TRY IT ->
Transcribe exactly the lines from the one containing "1568x654 pixels." through the end of the data, both included. Leave out pictures.

(Screenshot grounding data)
################
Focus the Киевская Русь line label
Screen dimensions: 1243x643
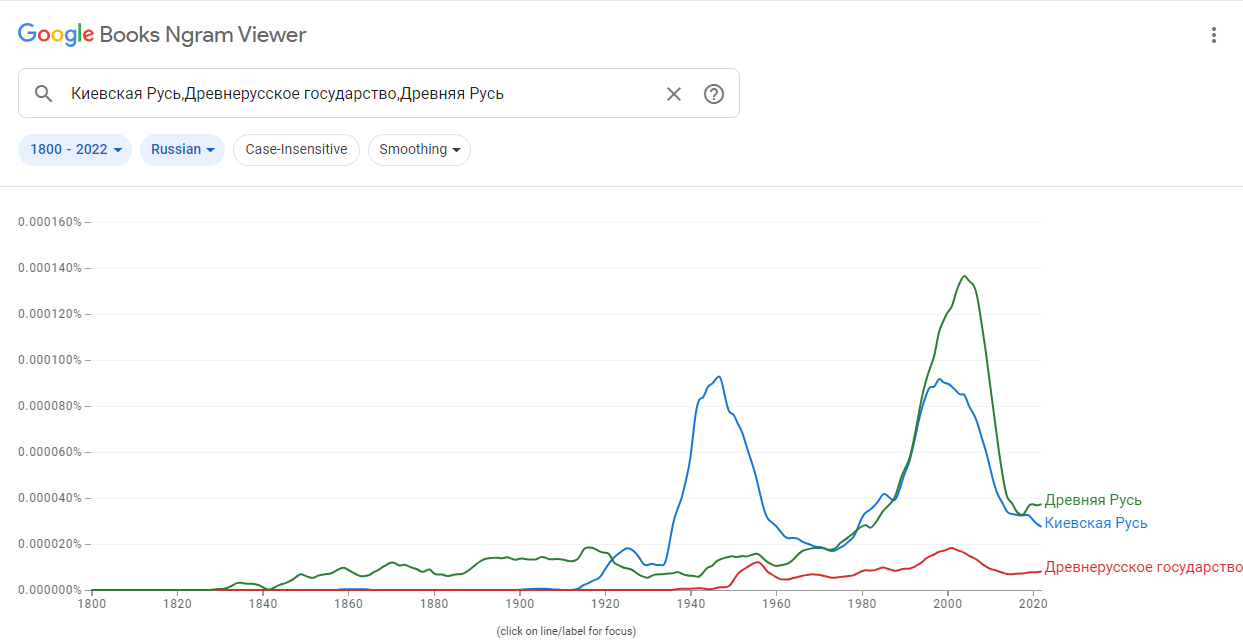pos(1096,523)
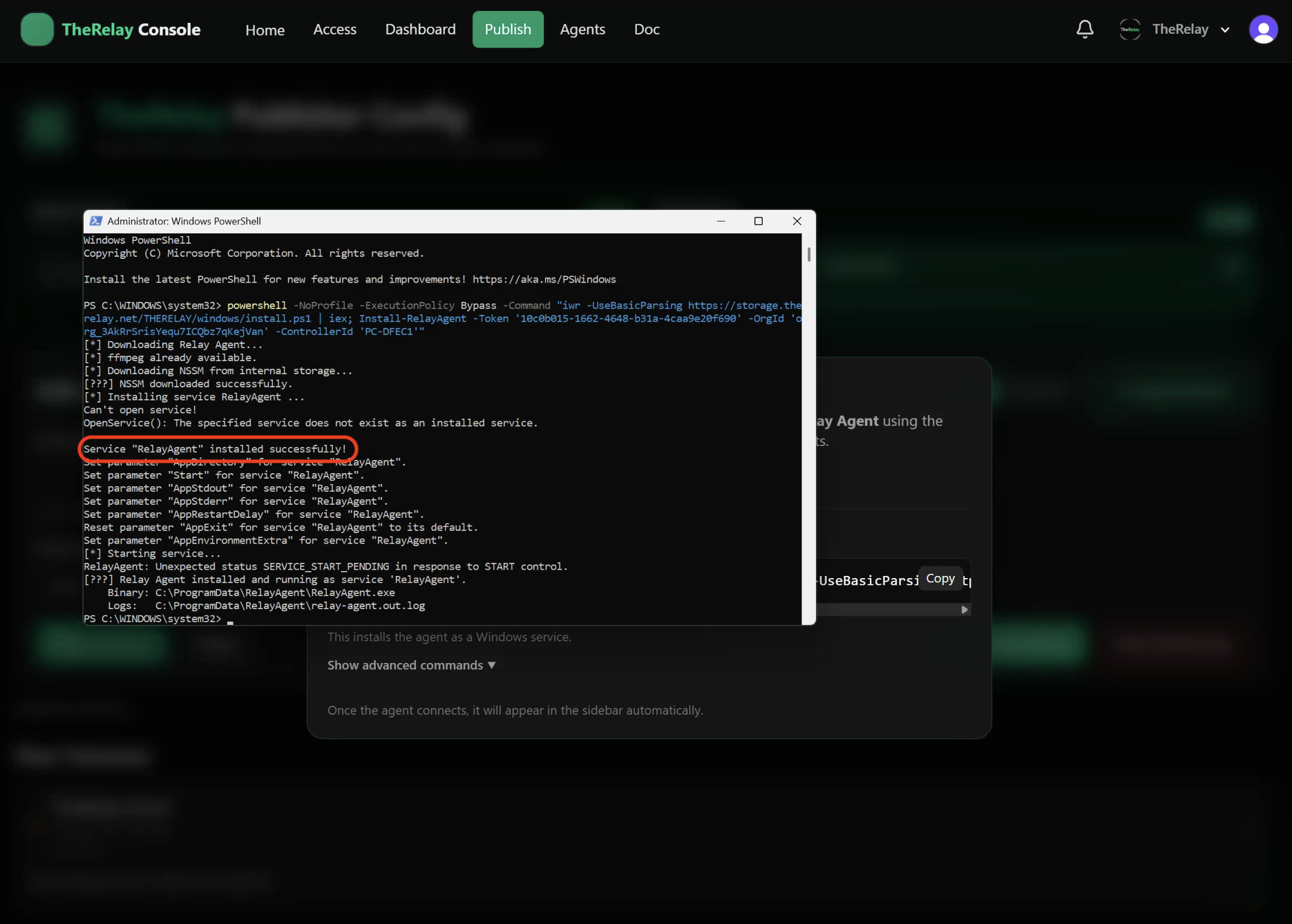Viewport: 1292px width, 924px height.
Task: Maximize the Administrator PowerShell window
Action: pos(758,221)

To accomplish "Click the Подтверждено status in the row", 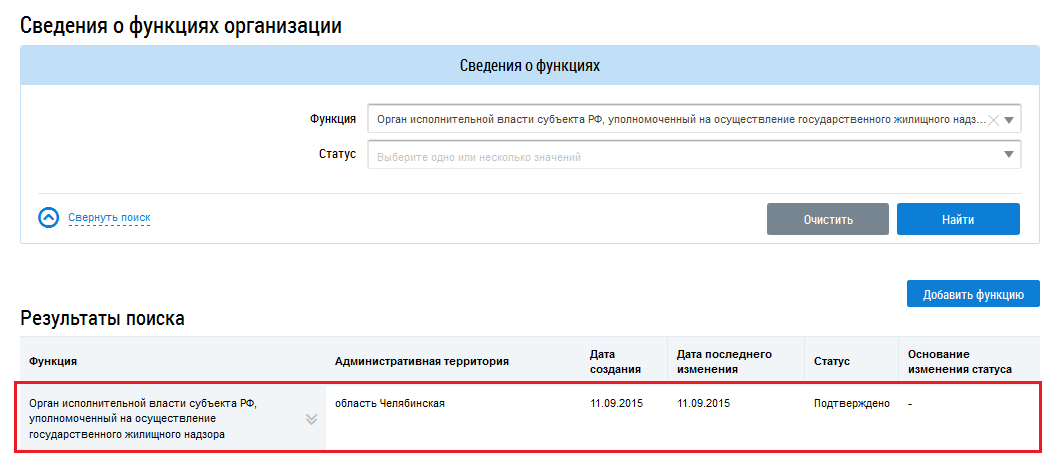I will coord(851,404).
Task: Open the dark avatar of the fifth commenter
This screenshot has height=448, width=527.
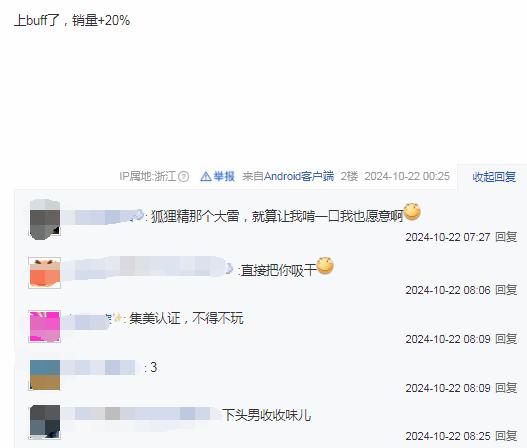Action: [x=45, y=422]
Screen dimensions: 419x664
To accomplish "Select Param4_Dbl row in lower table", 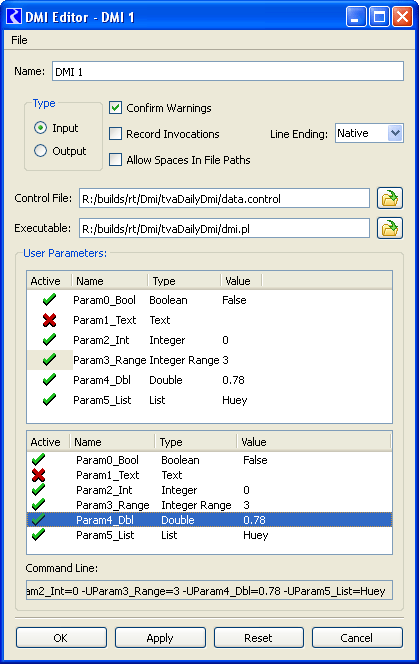I will 209,520.
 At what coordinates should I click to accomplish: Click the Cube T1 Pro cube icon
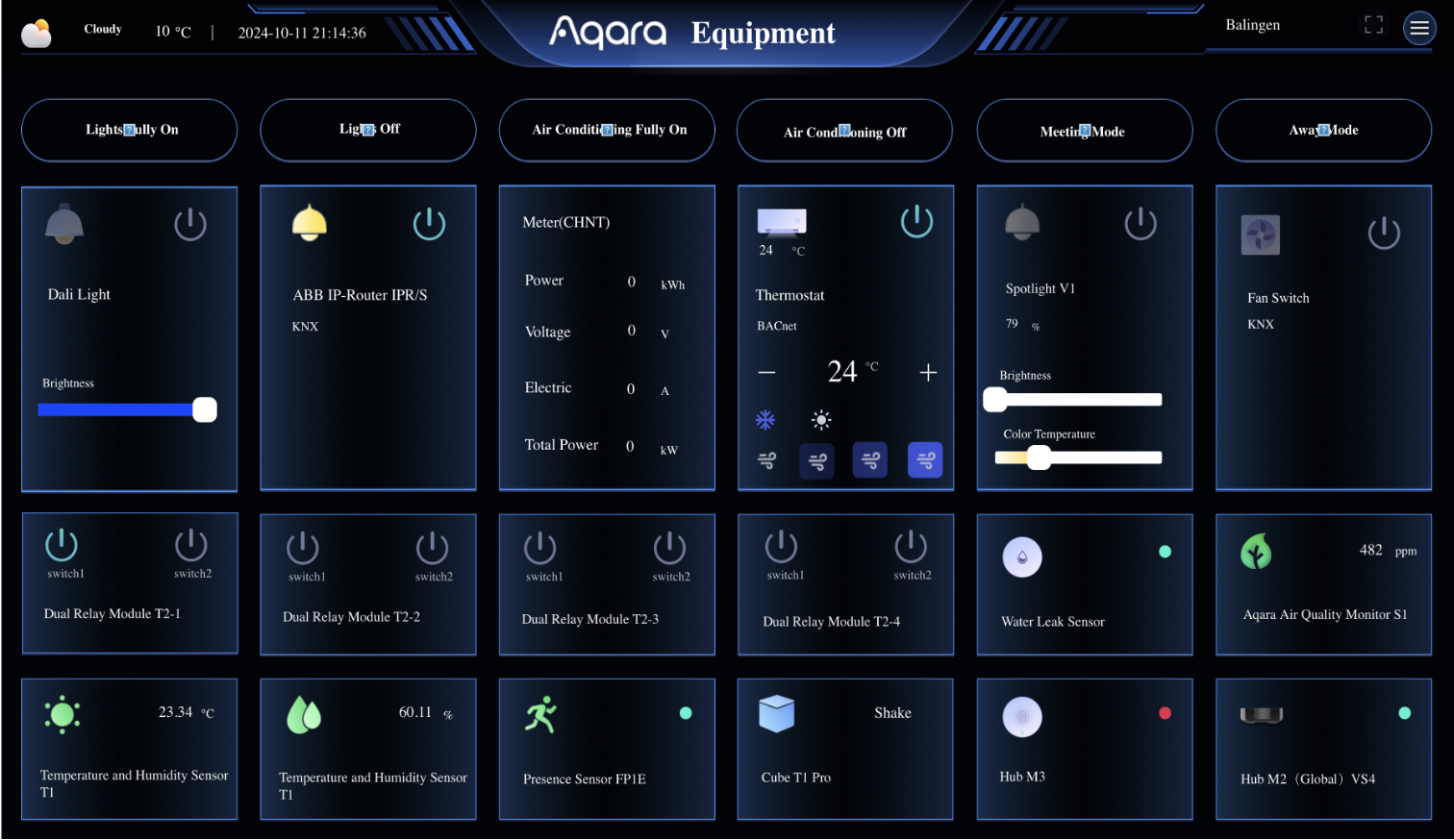coord(776,713)
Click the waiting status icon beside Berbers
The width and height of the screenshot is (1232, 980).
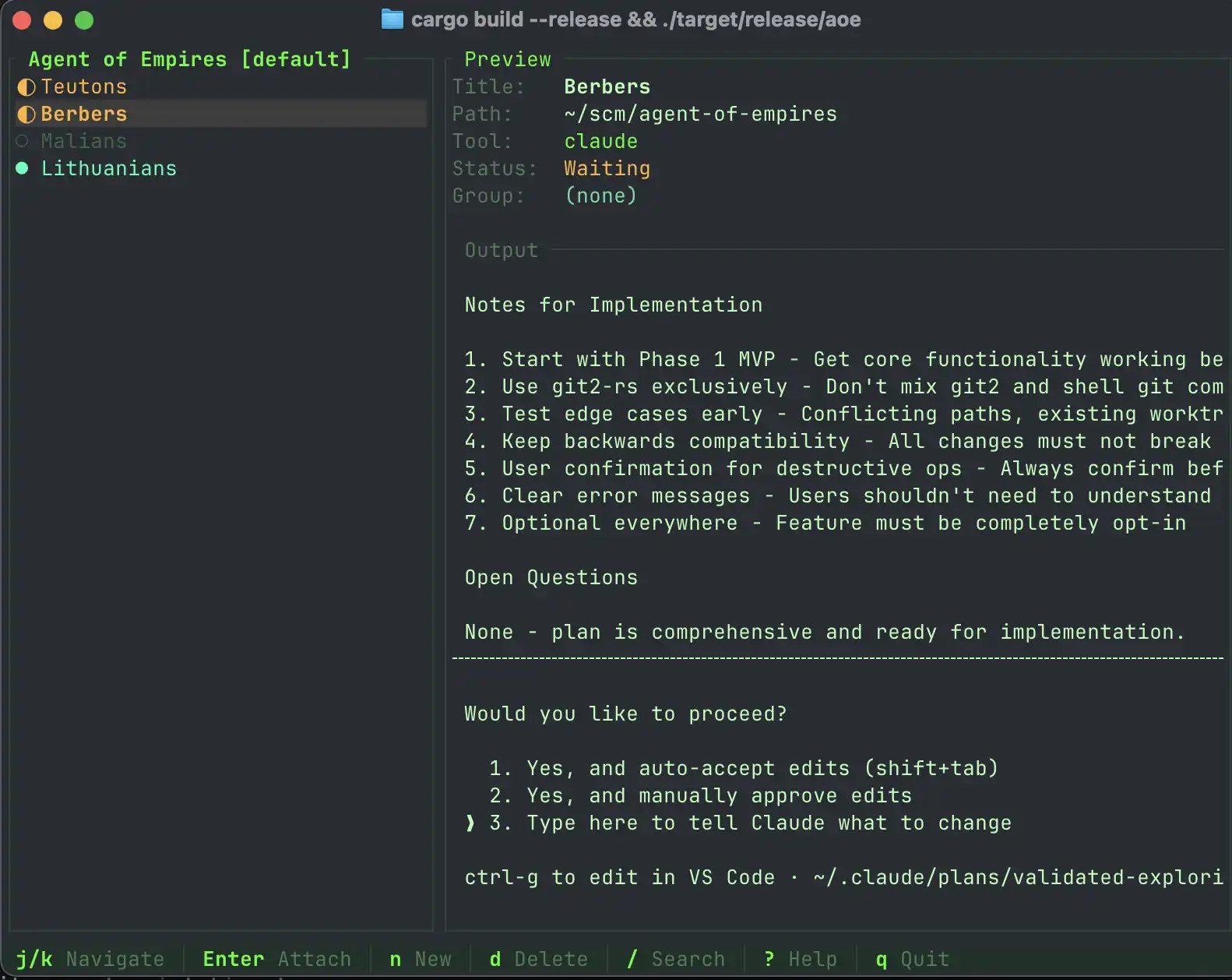coord(26,115)
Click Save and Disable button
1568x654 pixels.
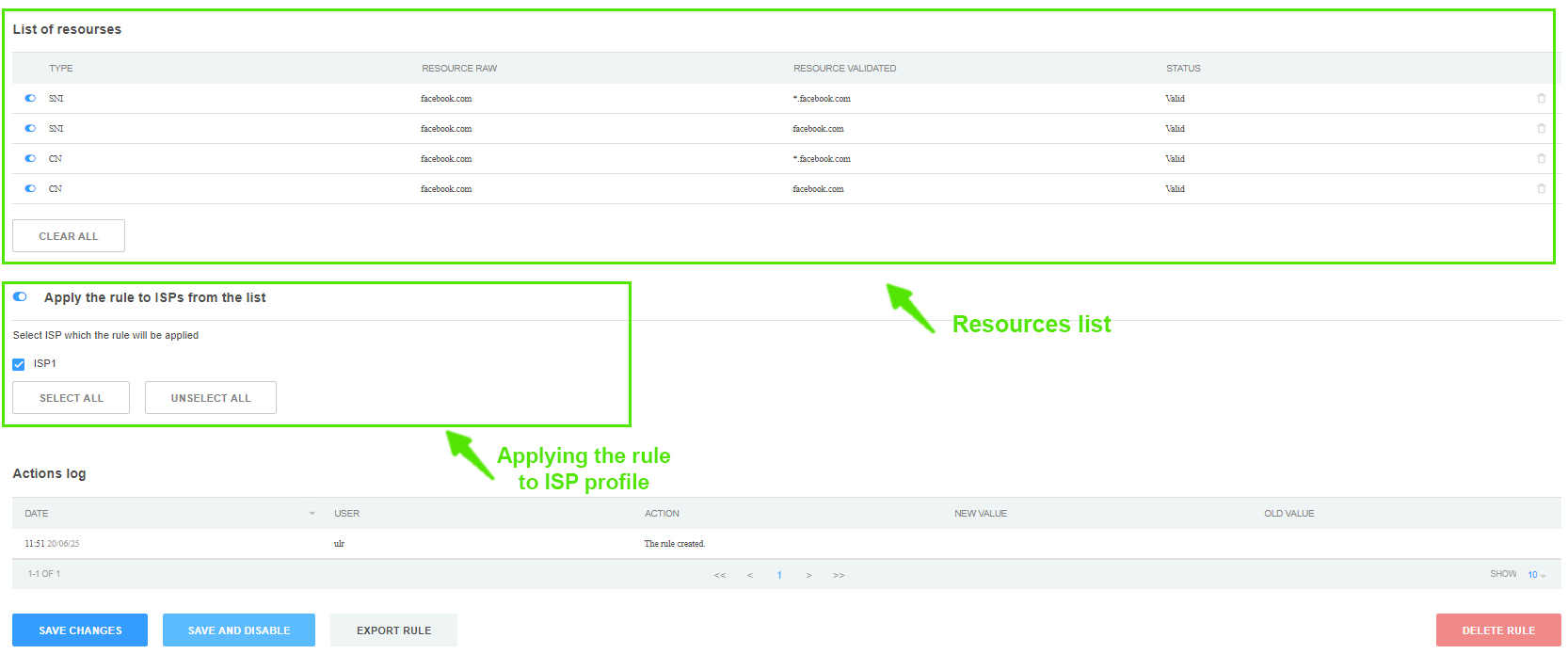pyautogui.click(x=239, y=630)
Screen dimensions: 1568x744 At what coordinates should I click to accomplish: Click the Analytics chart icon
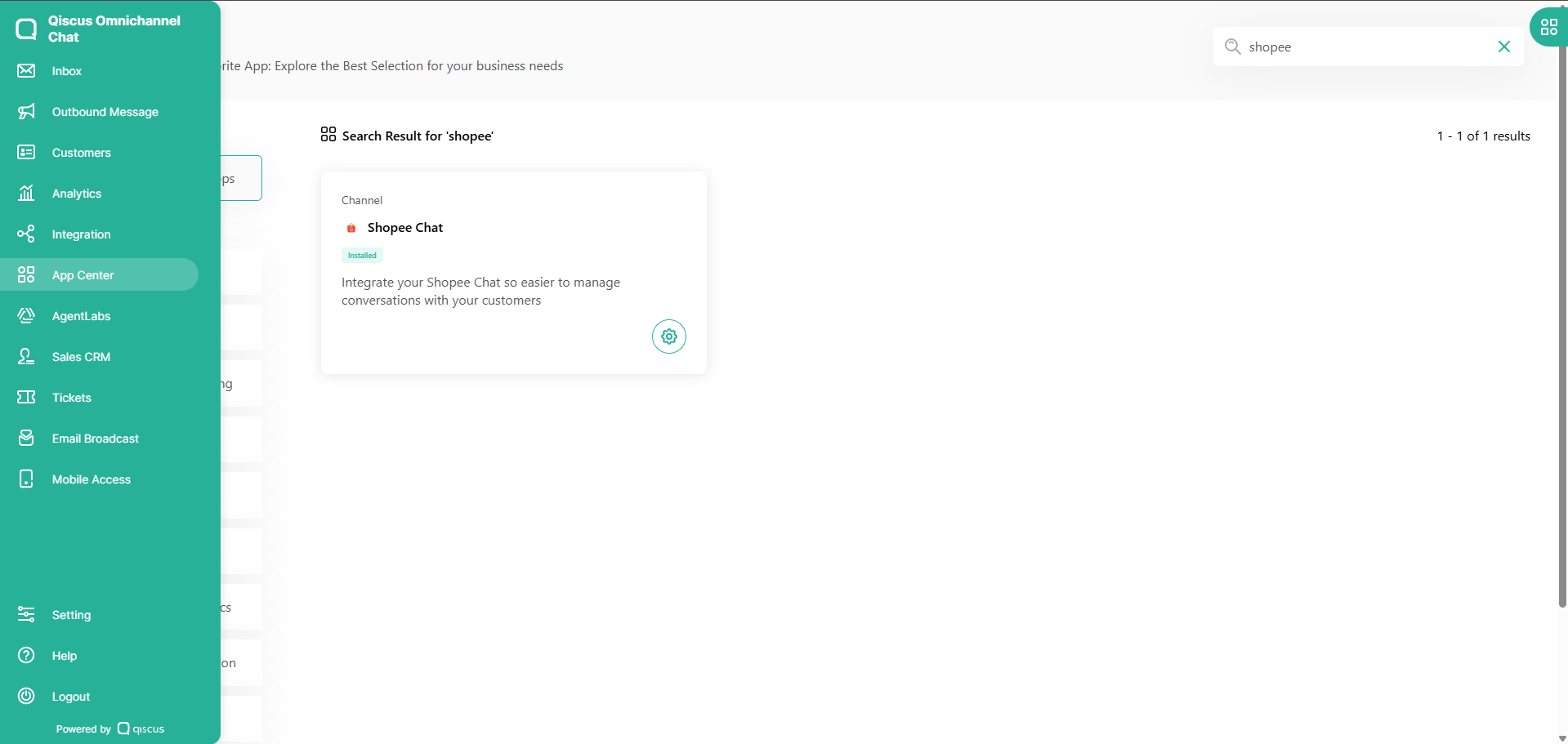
################
EXPECTED ANSWER ->
1568x654 pixels.
pyautogui.click(x=239, y=630)
Screen dimensions: 1568x744 At what coordinates should I click to accomplish: Click the Analytics chart icon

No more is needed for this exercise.